I was impressed by the scrupulous honesty and high motives in the attainment of public good that characterized Theodore Roosevelt. He was a man of action, quick to weary and become disgusted with delays and interferences; and it was this impetuosity, it seemed to me, and this irritation with the technicalities of law that sometimes prevented him from carrying out great national developments.

Yet he built the Panama Canal after other governments and a great corporation had spent a vast amount of money and had failed in their efforts. He threw his heart into the construction of this waterway, whose long useful service has caused the struggle for it to be forgotten; hut during its progress the means by which the Panama Canal was accomplished in some respects seem doubtful to me. I followed him step by step in that fight. Doubts assailed me at the time, and I have since reached the conclusion that our government's decision to establish the new republic of Panama, which in reality prevented Colombia from defending her own territory with her army, was open to argument. The United States through appropriations has indirectly made amends so that relationships with Colombia fortunately are on the most friendly basis.

My devotion to Theodore Roosevelt was such that in 1912, when he ran as the Bull Moose candidate for President on the Progressive ticket, I supported him, although at the time I was a member of the Republican party, and the legal Republican nominee for the Senate in the same campaign.

(7) Theodore Roosevelt, America at War (1918)

All Americans of other race origin must act toward the countries from which their ancestors severally sprang as Washington and his associates in their day acted. Otherwise they are traitors to America. This applies especially today to all Americans of German blood who directly or indirectly in any manner support Germany as against the United States and the allies of the United States; it applies no less specifically to all American citizens of Irish blood who are led into following the same course, not by their love of Germany but by their hatred of England. One motive is as inexcusable as the other; and in each case the action is treasonable to the United States.

The professional pacifists have, during the last three years, proved themselves the evil enemies of their country. They now advocate an inconclusive peace. In so doing they have shown themselves to be the spiritual heirs of the Tories who in the name of peace opposed Washington, and of the "Copperheads" who in the name of peace opposed Lincoln. We regard these men and women as traitors to the republic; we regard them as traitors to the great cause of justice and humanity. This war is a war for the vital interests of America. When we fight for America abroad we save our children from fighting for America at home beside their own ruined hearthstones.

We believe that the large majority of Americans are proudly ready to fight to the last for the overthrow of the brutal German militarism which threatens America no less than every other civilized nation. We believe that it would be an act of baseness and infamy, an act of unworthy cowardice, and a betrayal of this country and of mankind to accept any peace except the peace of overwhelming victory, a peace based on the complete overthrow of the Prussianized Germany of the Hohenzollerns.

(8) Lincoln Steffens, Autobiography (1931)

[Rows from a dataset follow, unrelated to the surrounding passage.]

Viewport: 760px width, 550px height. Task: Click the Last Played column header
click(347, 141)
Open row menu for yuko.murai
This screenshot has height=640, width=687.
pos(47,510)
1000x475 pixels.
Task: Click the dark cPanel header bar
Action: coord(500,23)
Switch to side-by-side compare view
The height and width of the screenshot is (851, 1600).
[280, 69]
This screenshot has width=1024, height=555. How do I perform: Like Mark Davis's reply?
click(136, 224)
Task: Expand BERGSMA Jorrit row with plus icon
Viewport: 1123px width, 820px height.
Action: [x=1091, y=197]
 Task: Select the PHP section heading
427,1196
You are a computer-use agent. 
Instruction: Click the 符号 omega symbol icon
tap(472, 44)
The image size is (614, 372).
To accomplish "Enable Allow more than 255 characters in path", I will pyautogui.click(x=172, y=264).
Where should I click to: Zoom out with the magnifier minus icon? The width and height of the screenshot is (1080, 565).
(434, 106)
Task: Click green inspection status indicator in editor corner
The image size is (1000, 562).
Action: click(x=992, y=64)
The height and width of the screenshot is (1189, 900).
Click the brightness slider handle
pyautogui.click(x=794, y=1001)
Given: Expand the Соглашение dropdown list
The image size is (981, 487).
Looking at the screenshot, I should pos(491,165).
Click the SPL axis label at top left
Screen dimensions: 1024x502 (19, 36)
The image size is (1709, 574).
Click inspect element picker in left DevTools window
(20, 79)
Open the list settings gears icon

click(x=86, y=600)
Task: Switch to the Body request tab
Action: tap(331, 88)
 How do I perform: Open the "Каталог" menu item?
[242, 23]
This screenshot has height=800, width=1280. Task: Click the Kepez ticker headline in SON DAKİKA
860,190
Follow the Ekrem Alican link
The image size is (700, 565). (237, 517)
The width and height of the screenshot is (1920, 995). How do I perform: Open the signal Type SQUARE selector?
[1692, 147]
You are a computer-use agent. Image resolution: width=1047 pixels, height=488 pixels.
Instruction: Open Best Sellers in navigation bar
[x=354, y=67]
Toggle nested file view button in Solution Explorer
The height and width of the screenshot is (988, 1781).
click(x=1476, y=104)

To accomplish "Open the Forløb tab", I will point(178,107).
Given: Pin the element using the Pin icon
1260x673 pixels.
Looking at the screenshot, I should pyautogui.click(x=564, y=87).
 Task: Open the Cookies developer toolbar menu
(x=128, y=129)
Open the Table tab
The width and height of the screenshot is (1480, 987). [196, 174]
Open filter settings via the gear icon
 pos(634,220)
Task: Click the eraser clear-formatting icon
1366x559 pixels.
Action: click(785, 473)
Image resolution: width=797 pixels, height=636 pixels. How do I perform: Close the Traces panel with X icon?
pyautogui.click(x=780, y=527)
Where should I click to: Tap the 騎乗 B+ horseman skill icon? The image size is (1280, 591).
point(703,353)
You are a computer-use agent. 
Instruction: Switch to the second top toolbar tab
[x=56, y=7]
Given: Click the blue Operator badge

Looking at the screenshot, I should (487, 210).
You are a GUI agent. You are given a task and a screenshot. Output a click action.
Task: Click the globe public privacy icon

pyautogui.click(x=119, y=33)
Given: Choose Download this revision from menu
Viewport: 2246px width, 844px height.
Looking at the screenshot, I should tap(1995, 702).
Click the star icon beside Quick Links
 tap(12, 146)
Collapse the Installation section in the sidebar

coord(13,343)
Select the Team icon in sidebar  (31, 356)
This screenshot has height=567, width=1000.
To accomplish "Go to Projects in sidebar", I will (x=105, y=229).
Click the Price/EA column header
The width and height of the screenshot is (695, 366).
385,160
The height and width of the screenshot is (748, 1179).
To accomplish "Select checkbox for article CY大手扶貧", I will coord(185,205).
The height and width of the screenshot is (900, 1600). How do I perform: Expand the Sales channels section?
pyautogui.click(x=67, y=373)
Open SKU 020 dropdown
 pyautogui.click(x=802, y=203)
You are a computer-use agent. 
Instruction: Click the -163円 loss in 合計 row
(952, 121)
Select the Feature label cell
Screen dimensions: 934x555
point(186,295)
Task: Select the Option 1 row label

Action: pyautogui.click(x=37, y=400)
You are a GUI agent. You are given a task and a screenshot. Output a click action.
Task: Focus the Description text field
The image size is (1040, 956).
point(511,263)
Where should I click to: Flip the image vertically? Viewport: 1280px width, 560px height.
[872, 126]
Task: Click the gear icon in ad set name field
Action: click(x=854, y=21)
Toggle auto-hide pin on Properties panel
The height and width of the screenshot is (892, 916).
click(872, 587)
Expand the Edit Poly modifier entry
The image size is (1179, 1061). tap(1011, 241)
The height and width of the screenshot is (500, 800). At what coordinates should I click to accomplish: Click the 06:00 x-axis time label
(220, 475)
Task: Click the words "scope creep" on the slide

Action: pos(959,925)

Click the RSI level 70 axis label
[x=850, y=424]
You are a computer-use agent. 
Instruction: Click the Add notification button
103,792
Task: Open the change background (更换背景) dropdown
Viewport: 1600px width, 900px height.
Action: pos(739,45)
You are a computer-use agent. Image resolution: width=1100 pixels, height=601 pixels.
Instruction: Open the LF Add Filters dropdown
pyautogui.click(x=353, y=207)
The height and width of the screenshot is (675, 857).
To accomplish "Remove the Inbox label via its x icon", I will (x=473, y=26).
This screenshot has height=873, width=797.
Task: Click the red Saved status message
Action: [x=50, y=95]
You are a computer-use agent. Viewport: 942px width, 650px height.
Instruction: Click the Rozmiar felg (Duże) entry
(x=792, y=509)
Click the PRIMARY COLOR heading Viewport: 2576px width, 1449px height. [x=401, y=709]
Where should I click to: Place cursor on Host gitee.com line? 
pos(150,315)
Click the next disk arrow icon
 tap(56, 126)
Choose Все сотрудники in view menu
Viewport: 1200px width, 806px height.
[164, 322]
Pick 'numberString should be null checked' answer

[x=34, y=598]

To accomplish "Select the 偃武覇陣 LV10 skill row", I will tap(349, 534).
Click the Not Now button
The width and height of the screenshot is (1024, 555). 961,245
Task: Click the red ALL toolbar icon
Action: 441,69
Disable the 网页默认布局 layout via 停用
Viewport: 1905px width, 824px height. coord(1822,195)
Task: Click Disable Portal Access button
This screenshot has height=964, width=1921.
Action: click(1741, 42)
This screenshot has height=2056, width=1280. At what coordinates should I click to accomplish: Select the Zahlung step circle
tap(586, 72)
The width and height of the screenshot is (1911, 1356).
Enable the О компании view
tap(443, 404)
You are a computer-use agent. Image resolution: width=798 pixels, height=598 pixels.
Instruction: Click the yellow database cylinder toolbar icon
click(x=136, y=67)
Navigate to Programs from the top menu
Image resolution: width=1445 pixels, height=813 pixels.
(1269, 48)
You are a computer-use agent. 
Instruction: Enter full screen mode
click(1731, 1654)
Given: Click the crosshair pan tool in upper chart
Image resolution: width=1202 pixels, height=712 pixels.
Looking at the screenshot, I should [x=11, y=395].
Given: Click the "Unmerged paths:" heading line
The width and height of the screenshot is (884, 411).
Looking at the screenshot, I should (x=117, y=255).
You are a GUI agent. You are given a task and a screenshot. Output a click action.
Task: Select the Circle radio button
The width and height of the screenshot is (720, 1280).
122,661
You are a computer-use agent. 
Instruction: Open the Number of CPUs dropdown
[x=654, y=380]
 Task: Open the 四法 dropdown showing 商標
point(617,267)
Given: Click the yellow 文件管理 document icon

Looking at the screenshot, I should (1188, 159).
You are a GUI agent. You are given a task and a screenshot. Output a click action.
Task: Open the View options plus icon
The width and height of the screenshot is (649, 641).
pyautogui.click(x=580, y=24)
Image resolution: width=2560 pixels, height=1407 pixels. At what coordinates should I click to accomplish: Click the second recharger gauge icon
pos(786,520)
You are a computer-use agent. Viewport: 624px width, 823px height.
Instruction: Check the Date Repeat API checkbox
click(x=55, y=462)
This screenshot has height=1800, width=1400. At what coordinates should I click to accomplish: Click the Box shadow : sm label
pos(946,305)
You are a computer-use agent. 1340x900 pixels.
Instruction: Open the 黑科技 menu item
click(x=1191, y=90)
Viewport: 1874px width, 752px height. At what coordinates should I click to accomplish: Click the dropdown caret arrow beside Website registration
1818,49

The gift of the gods to Theodore Roosevelt was joy, joy in life. He took joy in everything he did, in hunting, camping, and ranching, in politics, in reforming the police or the civil service, in organizing and commanding the Rough Riders.

A tragedy in his life was President Wilson's refusal to give him and General Wood commands in France, and I think that he enjoyed his hate of wilson; he expressed it so well; he indulged it so completely. yes, I think that he took joy in his utterly uncurbed loathing for the Great War president.